12:00-12:45 Plenary talk, Karim Adiprasito (Hebrew University)

Title: Dots, diagrams and dictionaries


Discrete objects have recently come to enjoy the same structural theory that numbers have been enjoying for a long while now. But while numbers now are embedded within algebra and analysis, the more flexible combinatorial structures have not yet achieved a similar depth in theory. 

I will propose a program that aims to give combinatorial structures a similarly wholesome embedding to the one that number theory now enjoys, and discuss how recent developments, such as the combinatorial uses and proofs of Lefschetz and Hodge type theorems, fit into this program.

Algebra Session (Organizers: Lior Bary-Soroker and Eitan Sayag)

14:20 – 14:50 Aner Shalev (Hebrew University)

Title: Girth, diameter and random Cayley graphs


We study the girth of Cayley graphs of finite classical groups G on random sets of generators. Our main tool is an essentially best possible bound we obtain on the probability that a given word w takes the value 1 when evaluated in G in terms of the length of w, which has additional applications.

We also study the girth of random directed Cayley graphs of symmetric groups, and the relation between the girth and the diameter of random Cayley graphs of finite simple groups.

15:00-15:30 Ofir Gorodetsky (Tel-Aviv University)

Title: Random matrix theory over finite fields


Draw a random matrix A from the unitary group U_n(C) according to the Haar measure. What is the distribution of the trace of A, and of powers of A, as n goes to infinity? Diaconis and Shahshahani have studied this question, showing that the traces, normalized appropriately, converge in distribution to i.i.d complex normal variables.

We consider this question in the setting of finite fields: Drawing a matrix from U_n(F_p) or other classical group over a finite field (e.g.
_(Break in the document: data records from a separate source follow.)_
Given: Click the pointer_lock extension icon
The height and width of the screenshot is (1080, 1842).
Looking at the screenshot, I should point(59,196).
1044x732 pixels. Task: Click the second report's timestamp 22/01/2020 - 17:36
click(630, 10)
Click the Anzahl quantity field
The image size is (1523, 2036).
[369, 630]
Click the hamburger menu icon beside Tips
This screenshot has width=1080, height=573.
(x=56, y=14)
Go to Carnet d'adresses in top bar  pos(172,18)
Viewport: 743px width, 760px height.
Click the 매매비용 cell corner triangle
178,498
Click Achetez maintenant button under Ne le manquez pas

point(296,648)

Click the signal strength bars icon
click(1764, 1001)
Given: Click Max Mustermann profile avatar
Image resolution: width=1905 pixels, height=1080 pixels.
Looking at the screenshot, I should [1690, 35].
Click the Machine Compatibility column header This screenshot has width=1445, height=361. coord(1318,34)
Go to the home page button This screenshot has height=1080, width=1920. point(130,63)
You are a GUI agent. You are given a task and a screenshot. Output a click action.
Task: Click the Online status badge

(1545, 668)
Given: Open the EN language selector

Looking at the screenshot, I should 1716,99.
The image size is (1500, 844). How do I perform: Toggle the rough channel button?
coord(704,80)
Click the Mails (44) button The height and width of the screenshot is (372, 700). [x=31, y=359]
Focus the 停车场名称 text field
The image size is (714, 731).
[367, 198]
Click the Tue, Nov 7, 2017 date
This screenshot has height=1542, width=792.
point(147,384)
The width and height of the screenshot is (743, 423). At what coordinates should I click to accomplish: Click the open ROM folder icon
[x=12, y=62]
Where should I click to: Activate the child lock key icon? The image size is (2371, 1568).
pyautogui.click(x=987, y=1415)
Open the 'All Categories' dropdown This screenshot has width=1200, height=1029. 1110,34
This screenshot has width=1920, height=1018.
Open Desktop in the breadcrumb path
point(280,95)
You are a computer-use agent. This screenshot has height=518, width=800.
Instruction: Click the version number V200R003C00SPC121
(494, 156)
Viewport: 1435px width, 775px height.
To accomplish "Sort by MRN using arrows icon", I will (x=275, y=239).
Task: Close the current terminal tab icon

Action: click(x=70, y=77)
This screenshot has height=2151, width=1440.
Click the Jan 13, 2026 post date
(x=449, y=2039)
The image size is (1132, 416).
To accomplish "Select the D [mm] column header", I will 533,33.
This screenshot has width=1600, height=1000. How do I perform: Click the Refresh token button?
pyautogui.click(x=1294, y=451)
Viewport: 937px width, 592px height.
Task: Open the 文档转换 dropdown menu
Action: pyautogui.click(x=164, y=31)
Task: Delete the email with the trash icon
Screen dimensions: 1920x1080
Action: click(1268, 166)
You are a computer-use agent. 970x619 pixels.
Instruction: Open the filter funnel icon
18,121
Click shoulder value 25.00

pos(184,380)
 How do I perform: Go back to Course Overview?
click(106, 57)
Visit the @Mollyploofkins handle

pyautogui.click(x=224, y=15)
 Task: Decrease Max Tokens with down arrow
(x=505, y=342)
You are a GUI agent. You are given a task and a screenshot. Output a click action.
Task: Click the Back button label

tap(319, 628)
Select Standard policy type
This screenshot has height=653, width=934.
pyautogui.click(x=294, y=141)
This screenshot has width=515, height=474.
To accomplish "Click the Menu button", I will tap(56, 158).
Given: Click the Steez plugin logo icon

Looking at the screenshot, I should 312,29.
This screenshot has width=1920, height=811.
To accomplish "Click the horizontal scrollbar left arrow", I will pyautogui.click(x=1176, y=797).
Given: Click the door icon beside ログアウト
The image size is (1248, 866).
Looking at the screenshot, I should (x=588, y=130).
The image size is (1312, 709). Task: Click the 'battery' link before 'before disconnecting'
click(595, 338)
SL_n(F_p)), what is the distribution of traces as n goes to infinity? We show that one obtains i.i.d uniform random variables taking values in F_p. We will explain our results, and compare with the characteristic-zero situation.

Joint work with Brad Rodgers.

16:20-16:50 Shifra Reif (Bar-Ilan University)

Title: The Grothendieck ring for finite-dimensional representations of Lie superalgebras.


A fundamental link between algebraic combinatorics and representation theory is the isomorphism between the ring of symmetric Laurent polynomials and the ring of finite-dimensional representations of the general linear Lie algebra. This ring is called the Grothedieck ring and has a similar description for all simple Lie algebras. The description of the Grothendieck ring for basic Lie superalgbras was given only in 2007 by Sergeev and Veselov.

In this talk, I will explain these isomorphisms and describe the Grothendieck ring for a Lie superalgebra which is not basic, namely the periplectic Lie superalgebra p(n). Joint work with M. S. Im and V. Serganova.

17:00-17:30 Gal Binyamini (Weizmann Institute of Science)

Title: Tame geometry and Diophantine geometry


About 12 years ago Pila and Wilkie proved a powerful theorem on counting rational points in transcendental sets, using a combination of methods from logic and diophantine approximation. Over the past decade a deep connection between tame geometry and diophantine geometry grew around this theorem, leading to proofs for various diophantine conjectures of Manin-Mumford, Andre-Oort, Masser-Zannier and others.

I will review the Pila-Wilkie counting theorem and the basic strategy for many of its applications. If time permits I will also discuss some directions of ongoing research.

17:40-18:10 Avner Segal (Bar-Ilan University)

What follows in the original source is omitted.